[Collected data]

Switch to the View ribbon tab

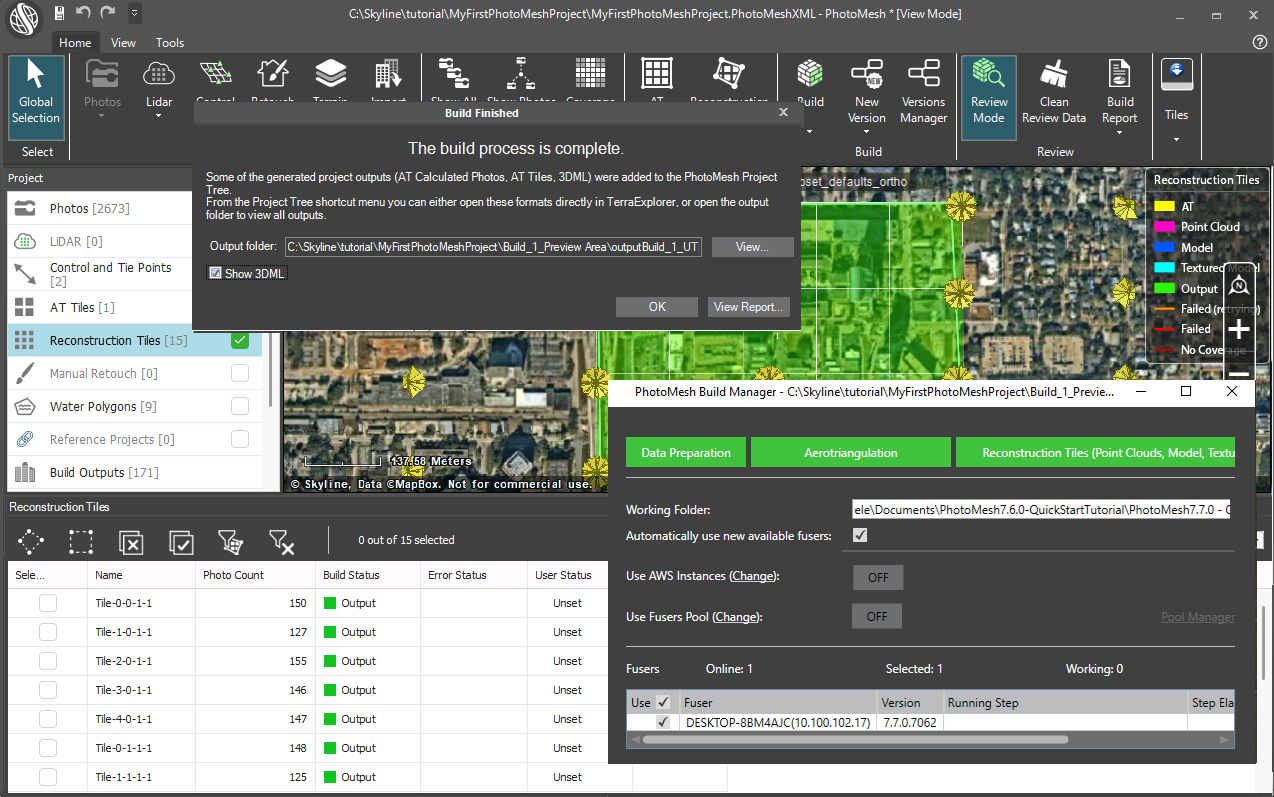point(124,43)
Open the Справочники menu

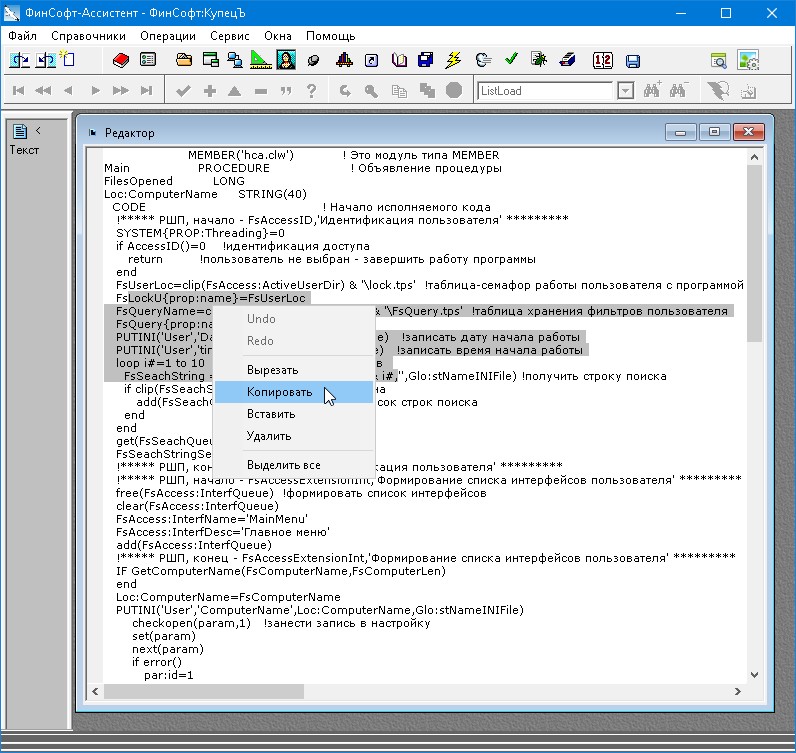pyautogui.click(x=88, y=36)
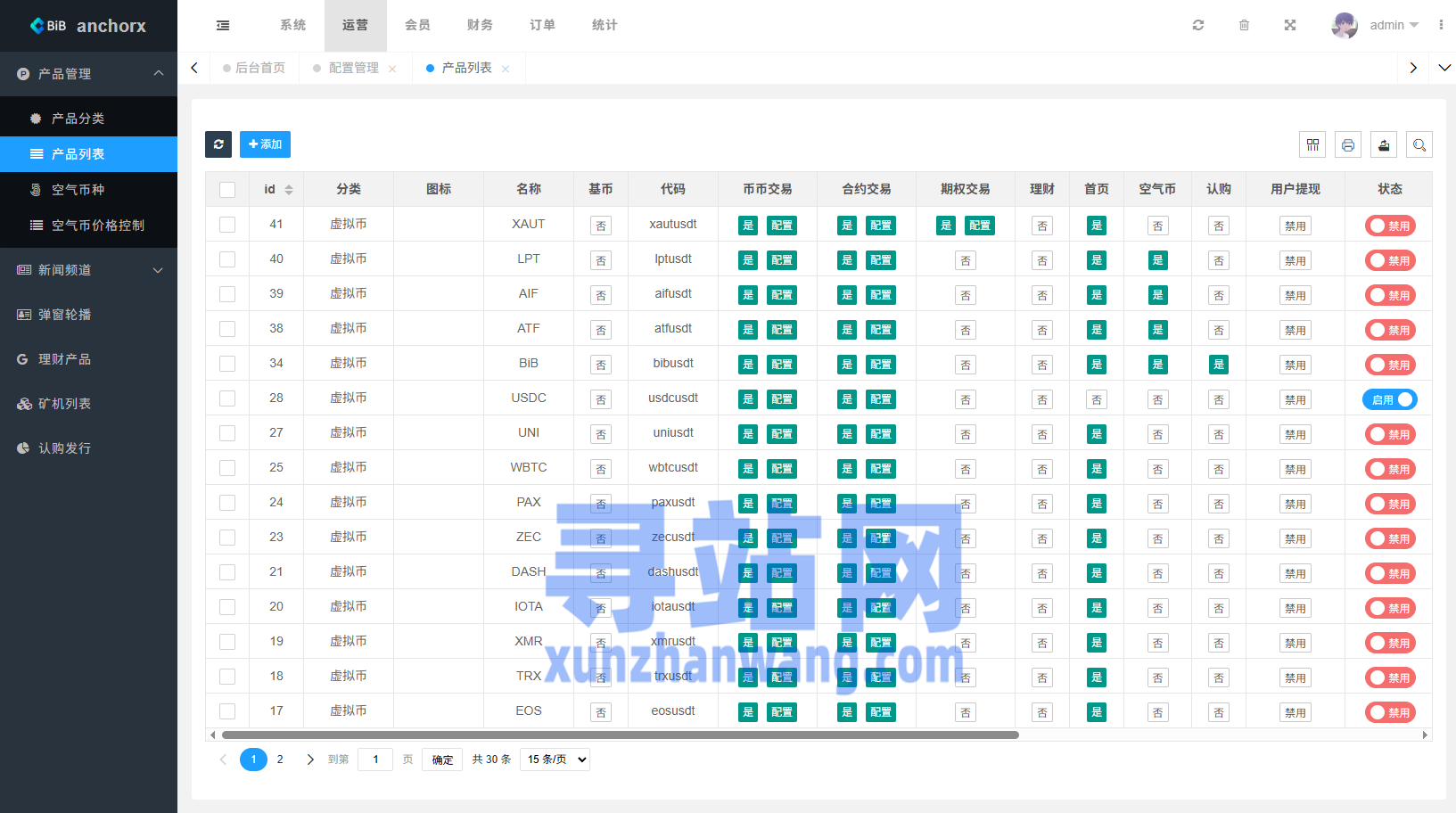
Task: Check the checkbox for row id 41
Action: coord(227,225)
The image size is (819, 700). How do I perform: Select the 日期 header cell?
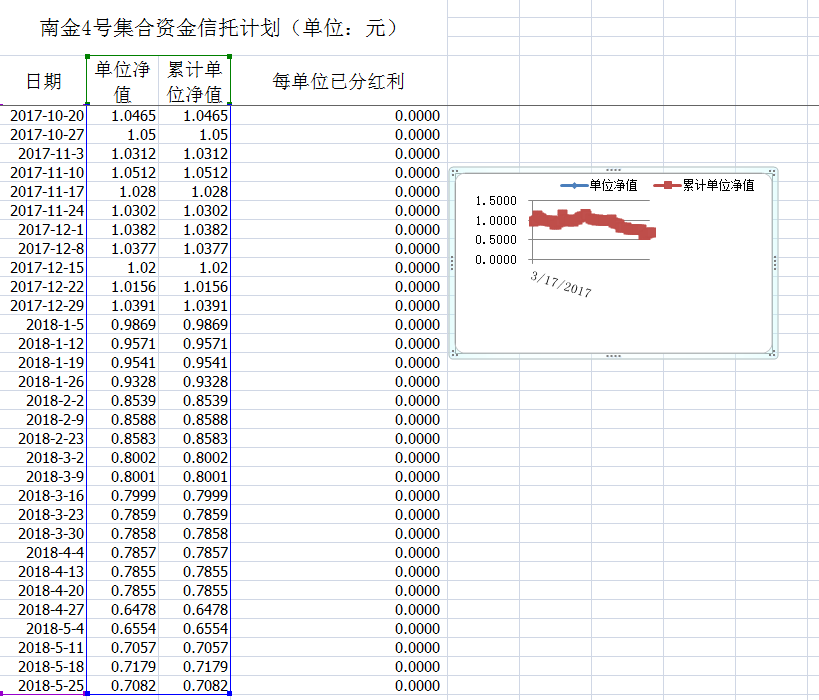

Task directions — Could you repeat, exactly and with nothing else, the lines from the one containing "Open the Справочники menu" through the last line of the records above, leaving out the pictures?

Result of this exercise —
Open the Справочники menu

pyautogui.click(x=88, y=36)
Task: Check the checkbox for row id 41
Action: coord(227,225)
The image size is (819, 700). How do I perform: Select the 日期 header cell?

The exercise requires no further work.